Northwest's No vote a 'stand against Government fear tactics'

Sat, Jun 2, 2012, 01:00

DONEGAL:LUNCH HAD just been served up to the count staff in the Bonagee Sports Hall in Letterkenny when returning officer for Donegal North-East Geraldine O’Connor made the announcement that the country’s most northern constituency had voted No.

In the end it was 55.63 per cent against, 44.37 per cent for the treaty. The result came within a half hour of the announcement that Donegal South-West had also returned a No vote, with 54.95 per cent voting against the treaty versus 45.05 per cent voting Yes.

Sinn Féin’s spokesman on finance, Pearse Doherty, said the two Donegal No votes were “not surprising given the fact that austerity budgets of this Government and previous governments have impacted on Donegal more so than any other county”.

He pointed to high unemployment, high emigration and fears for local services and rural schools as some of the issues which had led the people of Donegal to vote No.

“This isn’t any huge victory for the Government.

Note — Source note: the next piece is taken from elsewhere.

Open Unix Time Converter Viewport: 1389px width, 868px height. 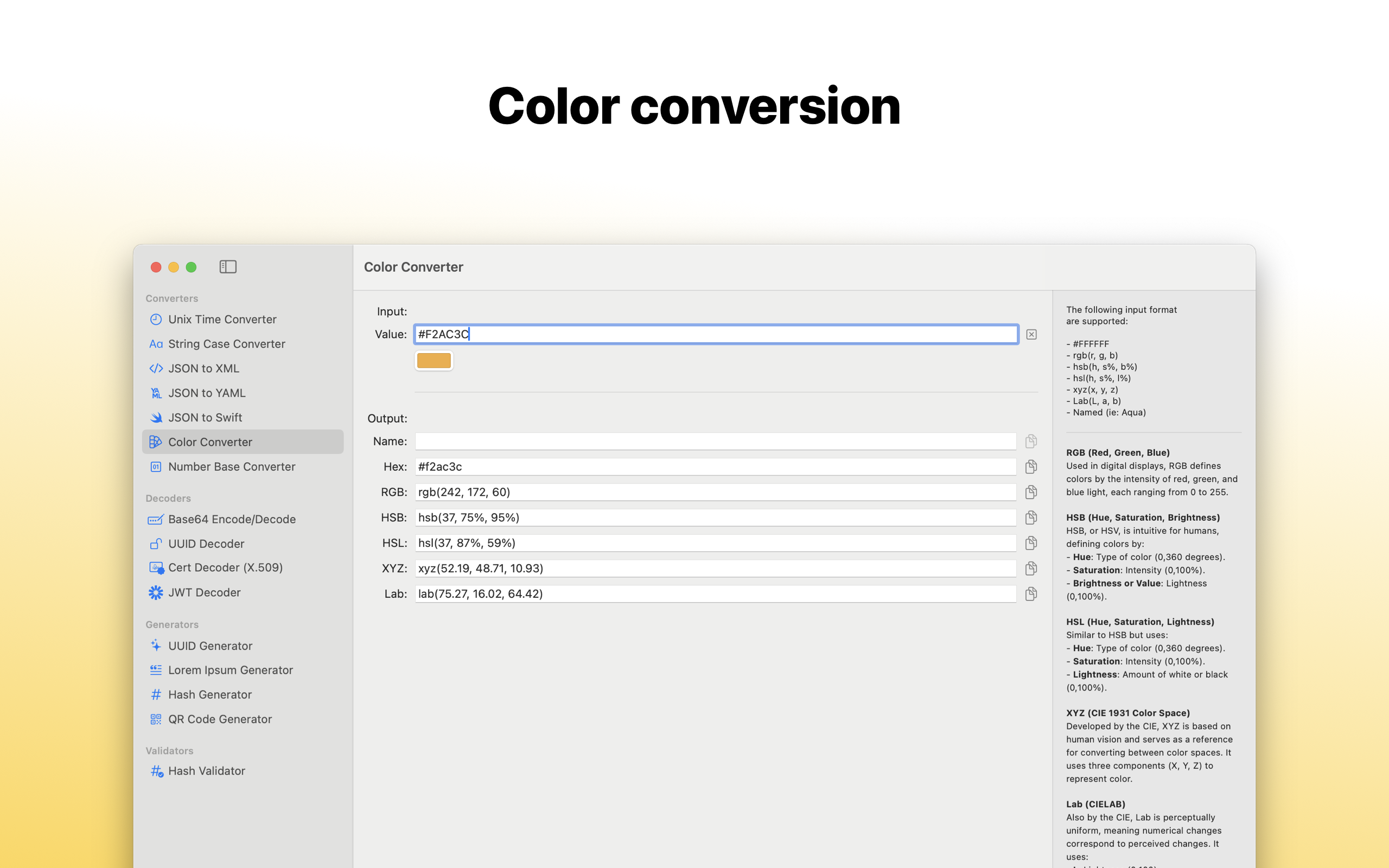click(x=222, y=319)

Hundreds of thousands of people came out against the treaty because the austerity that underpins this treaty has failed and will continue to fail,” he said. “There needs to be a new direction taken by this Government if we are to provide the future that the people of Ireland deserve.”

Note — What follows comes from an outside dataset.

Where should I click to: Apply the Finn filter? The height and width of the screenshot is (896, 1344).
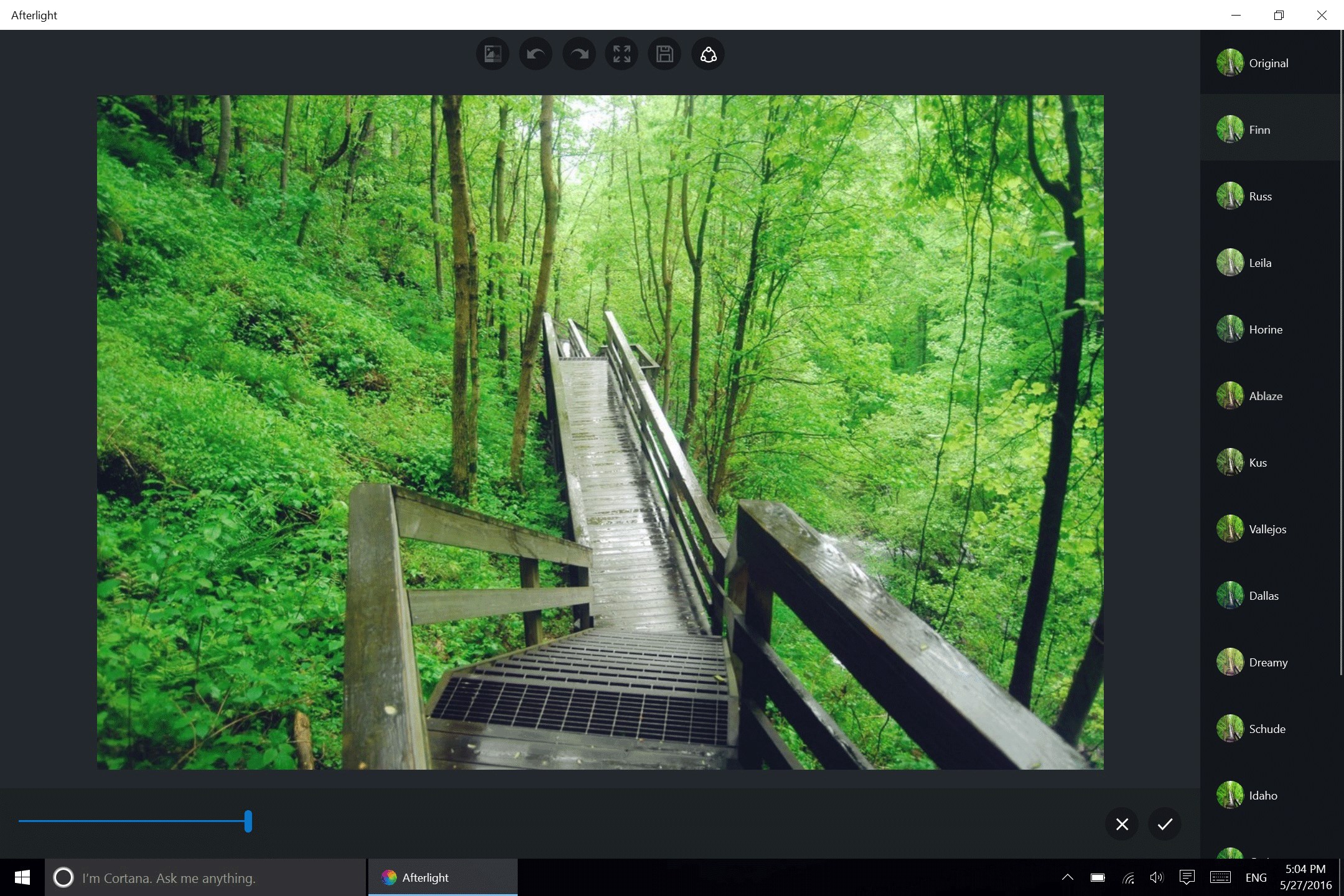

Mr Doherty said that while the treaty debate was now over, the debate about how best to reach economic stability was very much ongoing, adding that, in the wake of a Yes vote, Sinn Féin would be holding the Government to the promises it had made about stability, jobs and investment.

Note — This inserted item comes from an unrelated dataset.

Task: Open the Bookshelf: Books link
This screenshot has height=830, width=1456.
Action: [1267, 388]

The Donegal No vote was described by Independent TD for Donegal South-West Thomas Pringle as the county’s voters standing up to the Government’s fear tactics.

“I think Donegal has been the most marginalised part of the country for many years and think Donegal people have decided they’re not going to be frightened anymore,” Mr Pringle said.

“Nationally it’s a victory for fear. The Government set out to frighten people throughout this campaign and they’ve succeeded.”

He said his High Court action – in which he is challenging the constitutionality of the establishment of the ESM and the amendment of article 136 of the Treaty on the Functioning of the European Union – would be heard later this month.

“The issues of concern for me are now before the courts and the Irish courts will adjudicate on them,” he said.

Pádraig Mac Lochlainn, Sinn Féin TD for Donegal North-East, said there was a “deliberate fear factor” contained in the Government’s campaign and that many people, both in Donegal and nationally, had voted Yes “with a heavy heart”.

“The Government need to be very worried as many people voted Yes with a heavy heart and and if they don’t see a turnaround in the near future the Government are going to see a heavy political hit,” he said.

Fine Gael TD for Donegal North-East Joe McHugh said that, while Donegal had registered a No overall, locally the party had taken heart that the vote was closer than it had been in the first Lisbon referendum.

“We pulled out all the stops this time in Donegal North-East ... we really really drove it hard. The Lisbon I referendum was 65/35 [against], so – if you look to the margins – we can take solace that the margins have narrowed significantly this time around.”

“I am delighted that it passed nationally because it was important from both a national and local perspective,” he said.

Fianna Fáil TD Charlie McConalogue said the Donegal vote was reflective of the fact that the county was unhappy with its current employment and financial position.

“It’s not specifically related to what’s contained in the treaty, but it’s a reaction to the fact that the county is suffering economically,” he said.

However, he said that a Yes vote nationally was in the best interests of both the country and Donegal.

“A Yes vote now enables the country to focus on the real issues in Europe,” he said, adding that the Government now needed to secure a write-down on Ireland’s banking debt.

“My view is that the Government have been far too weak in this area in the past and they now have to step up to the plate ... and get the deal that’s due to us on that.”